Pathogenetic and clinical aspects of autoimmune thyroiditis

Chronic autoimmune or lymphocytic thyroiditis presents with two clinical entities: a goitrous form, referred to as Hashimoto's thyroiditis, and an atrophic form (atrophic thyroiditis or primary myxedema). Hashimoto's thyroiditis, the prototype of autoimmune thyroiditis, is characterized histologically by diffuse lymphocytic infiltration, and clinically by a typical goiter with or without hypothyroidism. Clinical variants include juvenile thyroiditis (lymphocytic thyroiditis of childhood and adolescence) and focal or minimal thyroiditis. In the latter one the degree of lymphocytic infiltration is milder, and there is either no evidence of thyroid dysfunction or subclinical hypothyroidism. A further variant is the form associated with eye changes of Graves' disease.

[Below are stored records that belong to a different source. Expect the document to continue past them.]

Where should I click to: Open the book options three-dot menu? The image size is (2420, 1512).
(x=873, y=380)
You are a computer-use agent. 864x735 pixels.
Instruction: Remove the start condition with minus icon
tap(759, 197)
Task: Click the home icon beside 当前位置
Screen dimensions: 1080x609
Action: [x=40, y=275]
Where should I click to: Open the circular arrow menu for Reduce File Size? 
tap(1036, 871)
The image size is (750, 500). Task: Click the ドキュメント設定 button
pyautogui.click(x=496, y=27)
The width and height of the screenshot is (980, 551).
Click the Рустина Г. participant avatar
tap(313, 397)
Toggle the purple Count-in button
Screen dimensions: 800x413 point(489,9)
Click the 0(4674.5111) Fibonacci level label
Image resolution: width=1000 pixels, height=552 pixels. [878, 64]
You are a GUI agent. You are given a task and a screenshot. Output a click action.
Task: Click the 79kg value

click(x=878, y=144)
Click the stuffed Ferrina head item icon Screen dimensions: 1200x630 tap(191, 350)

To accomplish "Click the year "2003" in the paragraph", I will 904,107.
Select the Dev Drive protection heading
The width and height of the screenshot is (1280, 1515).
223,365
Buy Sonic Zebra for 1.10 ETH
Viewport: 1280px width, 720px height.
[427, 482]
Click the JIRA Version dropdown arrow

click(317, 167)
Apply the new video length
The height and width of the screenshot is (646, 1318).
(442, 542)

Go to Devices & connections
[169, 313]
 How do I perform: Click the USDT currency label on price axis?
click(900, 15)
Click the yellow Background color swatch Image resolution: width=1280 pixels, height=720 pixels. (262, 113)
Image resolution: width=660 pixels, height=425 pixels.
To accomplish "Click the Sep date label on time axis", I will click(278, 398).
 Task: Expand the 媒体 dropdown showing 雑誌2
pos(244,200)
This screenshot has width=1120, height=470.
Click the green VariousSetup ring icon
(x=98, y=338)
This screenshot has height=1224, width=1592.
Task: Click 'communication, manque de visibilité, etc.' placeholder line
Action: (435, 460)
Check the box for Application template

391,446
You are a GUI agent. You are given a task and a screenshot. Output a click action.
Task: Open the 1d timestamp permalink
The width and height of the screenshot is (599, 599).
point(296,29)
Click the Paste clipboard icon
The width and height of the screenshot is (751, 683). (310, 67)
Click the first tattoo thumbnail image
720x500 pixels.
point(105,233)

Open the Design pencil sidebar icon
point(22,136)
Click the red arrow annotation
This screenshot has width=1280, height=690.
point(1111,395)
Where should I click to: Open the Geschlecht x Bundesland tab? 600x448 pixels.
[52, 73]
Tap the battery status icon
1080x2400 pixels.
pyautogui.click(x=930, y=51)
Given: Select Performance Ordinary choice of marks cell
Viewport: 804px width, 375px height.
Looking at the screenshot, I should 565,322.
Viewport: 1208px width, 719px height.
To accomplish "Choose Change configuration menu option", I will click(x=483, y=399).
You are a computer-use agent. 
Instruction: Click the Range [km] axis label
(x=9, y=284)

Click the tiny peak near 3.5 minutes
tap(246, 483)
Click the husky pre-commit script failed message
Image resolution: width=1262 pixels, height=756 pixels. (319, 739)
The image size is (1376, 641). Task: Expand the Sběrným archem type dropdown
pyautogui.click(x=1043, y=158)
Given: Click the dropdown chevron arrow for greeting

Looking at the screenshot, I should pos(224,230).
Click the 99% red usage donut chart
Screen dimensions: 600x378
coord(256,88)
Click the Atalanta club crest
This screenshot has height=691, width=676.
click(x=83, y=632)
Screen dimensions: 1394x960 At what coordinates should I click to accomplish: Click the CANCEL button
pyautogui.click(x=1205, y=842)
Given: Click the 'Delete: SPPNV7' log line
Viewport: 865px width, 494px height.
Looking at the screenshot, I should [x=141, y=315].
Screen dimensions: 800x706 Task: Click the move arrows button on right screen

These conditions may represent different stages of a common disorder, or more probably distinct entities with common pathogenetic mechanisms. There is no good evidence that goitrous thyroiditis precedes atrophic thyroiditis, although in hypothyroid patients the degree of fibrosis increases with age. Most cases of silent (painless) thyroiditis and post-partum thyroiditis recognize an autoimmune origin, but their clinical course is typically transient.